Exercice écrit 1:
Indiquez combien de lignes des enregistrements ci-dessous contiennent le mot « perform », en donnant seulement ce nombre.

Extrait du texte:
---+---
Nous soulevons de nouveau nos objections au système de prise de décision de l’ASEAN fondé sur « la consultation et le consensus », qui encore une fois n’a pas servi ses peuples. Cela révèle que l’ordre du jour de l’ASEAN concernant les droits de l’Homme reste dicté par ses Etats-membres, sans consultation significative du large éventail des organisations de la société civile qui travaillent chaque jour pour les droits de l’Homme des peuples de la région ASEAN.

Cette Déclaration ne mérite pas son nom. Aussi, nous la rejetons. Nous ne l’utiliserons pas dans notre travail en tant qu’organisations engagées dans la protection des droits de l’Homme dans la région. Nous ne l’invoquerons pas dans nos adresses à l’ASEAN ou aux Etats membres de l’ASEAN, sauf pour condamner cet instrument anti-droits de l’Homme. Nous continuerons à nous reposer sur le droit et les normes internationaux en matière de protection des droits de l’Homme qui, au contraire de la Déclaration des Droits de l’Homme de l’ASEAN, fournissent aux individus, groupes et peuples de l’ASEAN la protection des libertés auxquelles ils ont droit. Nous rappelons aux Etats-membres de l’ASEAN que leurs obligations internationales doivent prévaloir en cas de conflit avec les clauses de cette Déclaration. Cette Déclaration ne devrait jamais constituer une excuse pour la défaillance d’un Etat à se conformer à ses obligations internationales.

Signée par :

1. Aliansi Masyarakat Adat Nusantara
2. ALTSEAN Burma
3. Amnesty International
4. Arus Pelangi
5. ASEAN Watch Thailand
6. Asian Center for the Progress of the Peoples (ACPP)
7. Asian Forum for Human Rights and Development (FORUM-ASIA)
8. ASEAN LGBTIQ Caucus
9. ARTICLE 19
10. Boat People SOS
11. Burma Partnership
12. Cambodian Food and Service Workers’ Federation (CFSWF)
13. Cambodian Human Rights and Development Association (ADHOC)
14. Cambodian Independent of Civil-Servant Association (CICA)
15. Cambodian League for the Promotion and Defense of Human Rights (LICADHO)
16. Cambodian Workers Center for Development (CWCD)
17. Cambodian Youth Network (CYN)
18. Coalition of Cambodian Farmer Community (CCFC)
19. Forum for Democracy in Burma
20. Forum LGBTIQ Indonesia
21. Human Rights Defenders-Pilipinas (HRDP)
22. Human Rights Education Institute of Burma (HREIB)
23. Human Rights Watch
24. IMPARSIAL (The Indonesian Human Rights Monitor)
---+---
Entrées pour repérer des mots et des éléments:

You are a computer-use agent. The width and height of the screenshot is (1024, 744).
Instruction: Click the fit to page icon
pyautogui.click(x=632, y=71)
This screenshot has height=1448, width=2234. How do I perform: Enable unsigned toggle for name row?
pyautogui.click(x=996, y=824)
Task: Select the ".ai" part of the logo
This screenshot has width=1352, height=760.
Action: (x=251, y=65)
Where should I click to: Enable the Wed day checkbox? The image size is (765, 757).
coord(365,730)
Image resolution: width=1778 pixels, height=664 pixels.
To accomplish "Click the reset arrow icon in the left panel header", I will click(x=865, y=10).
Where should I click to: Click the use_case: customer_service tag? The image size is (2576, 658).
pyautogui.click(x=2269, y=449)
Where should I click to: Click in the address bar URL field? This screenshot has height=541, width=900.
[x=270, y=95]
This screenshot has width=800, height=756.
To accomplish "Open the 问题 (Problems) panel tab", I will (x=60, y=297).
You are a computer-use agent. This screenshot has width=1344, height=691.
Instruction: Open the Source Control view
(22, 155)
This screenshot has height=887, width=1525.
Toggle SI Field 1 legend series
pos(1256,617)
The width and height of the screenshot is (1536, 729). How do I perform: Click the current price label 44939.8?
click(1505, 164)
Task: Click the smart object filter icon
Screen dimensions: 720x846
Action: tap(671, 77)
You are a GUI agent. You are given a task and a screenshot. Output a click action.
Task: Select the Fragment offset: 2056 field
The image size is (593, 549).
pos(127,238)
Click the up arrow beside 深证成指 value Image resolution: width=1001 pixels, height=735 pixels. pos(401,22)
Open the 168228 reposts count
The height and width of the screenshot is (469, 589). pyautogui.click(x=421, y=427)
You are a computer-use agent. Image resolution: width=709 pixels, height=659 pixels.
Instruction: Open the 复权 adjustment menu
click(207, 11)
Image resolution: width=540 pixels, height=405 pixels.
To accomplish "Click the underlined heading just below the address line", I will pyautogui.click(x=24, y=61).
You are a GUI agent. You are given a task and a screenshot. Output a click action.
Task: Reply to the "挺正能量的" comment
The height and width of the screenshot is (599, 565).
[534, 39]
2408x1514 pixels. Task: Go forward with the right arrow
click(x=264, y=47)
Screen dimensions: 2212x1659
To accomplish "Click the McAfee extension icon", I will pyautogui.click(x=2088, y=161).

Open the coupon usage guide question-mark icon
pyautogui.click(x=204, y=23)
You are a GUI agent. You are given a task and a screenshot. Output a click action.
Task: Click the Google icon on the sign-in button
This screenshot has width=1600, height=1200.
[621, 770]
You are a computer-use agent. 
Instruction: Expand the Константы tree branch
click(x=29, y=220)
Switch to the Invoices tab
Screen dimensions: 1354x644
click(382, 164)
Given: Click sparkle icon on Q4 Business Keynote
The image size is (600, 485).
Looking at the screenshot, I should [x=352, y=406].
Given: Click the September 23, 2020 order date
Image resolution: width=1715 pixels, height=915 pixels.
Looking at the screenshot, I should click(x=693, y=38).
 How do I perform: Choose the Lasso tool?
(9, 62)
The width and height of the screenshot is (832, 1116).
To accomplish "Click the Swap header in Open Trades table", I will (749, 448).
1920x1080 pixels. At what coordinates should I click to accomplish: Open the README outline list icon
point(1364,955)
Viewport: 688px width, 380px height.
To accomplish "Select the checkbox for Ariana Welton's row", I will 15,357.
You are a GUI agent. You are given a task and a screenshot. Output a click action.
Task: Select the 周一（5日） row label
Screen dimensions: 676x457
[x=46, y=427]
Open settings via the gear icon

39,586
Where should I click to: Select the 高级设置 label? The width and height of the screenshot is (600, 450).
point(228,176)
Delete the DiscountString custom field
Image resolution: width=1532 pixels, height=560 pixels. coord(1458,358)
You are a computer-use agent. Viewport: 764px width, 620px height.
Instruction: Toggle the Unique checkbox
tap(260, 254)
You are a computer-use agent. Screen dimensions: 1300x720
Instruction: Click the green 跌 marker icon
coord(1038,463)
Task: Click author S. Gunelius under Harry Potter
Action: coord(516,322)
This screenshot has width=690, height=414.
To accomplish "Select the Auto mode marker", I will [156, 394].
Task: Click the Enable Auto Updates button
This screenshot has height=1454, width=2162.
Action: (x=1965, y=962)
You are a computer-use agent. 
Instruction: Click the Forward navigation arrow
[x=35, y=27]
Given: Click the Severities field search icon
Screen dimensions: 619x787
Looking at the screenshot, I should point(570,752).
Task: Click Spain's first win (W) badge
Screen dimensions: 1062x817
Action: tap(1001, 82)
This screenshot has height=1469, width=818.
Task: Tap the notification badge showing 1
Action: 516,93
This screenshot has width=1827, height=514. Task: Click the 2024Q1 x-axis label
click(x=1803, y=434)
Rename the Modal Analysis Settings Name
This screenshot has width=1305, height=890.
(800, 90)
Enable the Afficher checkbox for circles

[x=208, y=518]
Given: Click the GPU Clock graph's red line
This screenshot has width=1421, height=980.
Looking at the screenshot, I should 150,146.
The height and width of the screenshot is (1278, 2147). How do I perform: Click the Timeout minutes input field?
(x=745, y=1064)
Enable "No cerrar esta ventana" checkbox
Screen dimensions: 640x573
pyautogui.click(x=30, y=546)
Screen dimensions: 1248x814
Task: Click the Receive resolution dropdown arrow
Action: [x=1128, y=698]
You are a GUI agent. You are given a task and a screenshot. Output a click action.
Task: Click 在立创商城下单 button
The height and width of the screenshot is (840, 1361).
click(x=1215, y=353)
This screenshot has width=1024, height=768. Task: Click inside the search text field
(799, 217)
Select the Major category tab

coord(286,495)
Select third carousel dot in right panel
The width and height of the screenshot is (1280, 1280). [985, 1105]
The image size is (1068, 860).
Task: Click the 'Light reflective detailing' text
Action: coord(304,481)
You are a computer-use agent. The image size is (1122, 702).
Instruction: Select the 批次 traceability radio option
---+---
Exercice écrit 2:
Recopiez mot pour mot, s'il vous plaît, le passage du texte sur la Déclaration des droits de l'Homme de l'ASEAN allant de « 17. Cambodian Youth » à « Rights Defenders-Pilipinas (HRDP) ».

Corrigé complet 1:
4

Corrigé complet 2:
17. Cambodian Youth Network (CYN)
18. Coalition of Cambodian Farmer Community (CCFC)
19. Forum for Democracy in Burma
20. Forum LGBTIQ Indonesia
21. Human Rights Defenders-Pilipinas (HRDP)